I only considered as I already had it and it was in longer sheets (so less joins) than tile underlay. In the end I just used normal tile underlay for piece of mind.

----------


## m6sports

thanks Haveago1 and everyone else 
i think im going to go with villaboard but not not sure what thickness to use 
the tiles im using are a large 300 X 600 and im worried that the 6mm villaboard might not hold all that weight 
will 6mm do or would the 9mm stuff be better

----------


## Black Cat

> I hope you mean the water resistant stuff. The normal stuff will fall apart before the water even touches it.

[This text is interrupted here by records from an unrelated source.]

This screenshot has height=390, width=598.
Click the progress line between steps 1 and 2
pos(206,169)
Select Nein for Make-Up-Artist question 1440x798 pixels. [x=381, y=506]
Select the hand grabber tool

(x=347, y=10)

  Yes, I know that. But thanks. Some would not have thought it through.

----------


## Vernonv

> the tiles im using are a large 300 X 600 and im worried that the 6mm villaboard might not hold all that weight 
> will 6mm do or would the 9mm stuff be better

  There is a mass limit that determines whether you should use 6 or 9 mm villaboard. 20kgm2 seems to ring a bell (dependent on stud spacing also).  
We used the same size tiles as you on our bathroom and toilet and I weighed the tiles and worked out the mass per m2 and it was under the limit, so went with 6mm board. 
I'll see if I can find the info ...

----------


## Haveago1

_the tiles im using are a large 300 X 600 and im worried that the 6mm villaboard might not hold all that weight 
will 6mm do or would the 9mm stuff be better_  
I don't know that the size of the tiles will make that much difference to the overall weight hanging on the wall - its all the same square meterage of coverage with the only difference being how much do the grout lines account for...unless these larger tiles are much thicker than smaller tiles I suppose..... 
The most important factor I would think is how well (and how 'frequently') the board is fixed to the wall. 
I don't know offhand what the price difference is between 6 and 9 mm villaboard, but if it is worrying you go for the thicker one just for peace of mind if it is not exponentially more expensive.

----------


## Vernonv

> I'll see if I can find the info ...

  Couldn't find exactly what I was after but I found this - James Hardie
Villaboard Thickness // Max tile thickness @ 600mm stud cts // and 450mm stud cts
6 // 9 // 13
9 // 13 // 18  
and from here : http://www.cemintel.com.au/SiteMedia...l%20JULY09.pdf 
was this *TILED AREAS.* Position fasteners at 200mm centres maximum at sheet edges and ends, internal and external angles as well as in the body of the sheet. CeminSeal™Wallboard, to be used as a substrate for tiling, must be fixed to the framing with nails or screws. Use of stud adhesive is NOT acceptable. These fixing details are suitable for wall tiles up to 20kg/m2 in weight. For wall tiles up to 32kg/m2, sheets must be fixed at 100mm maximum centres to all studs.

----------


## m6sports

going to settle with 6mm as its going to take a coulpe of weeks before they get the 9mm in if i order it  
ive just bought some nails but looking at the website it says to use 2.8mm nails and ive bought 2.5mm 
should i take them back or will they be fine to use

----------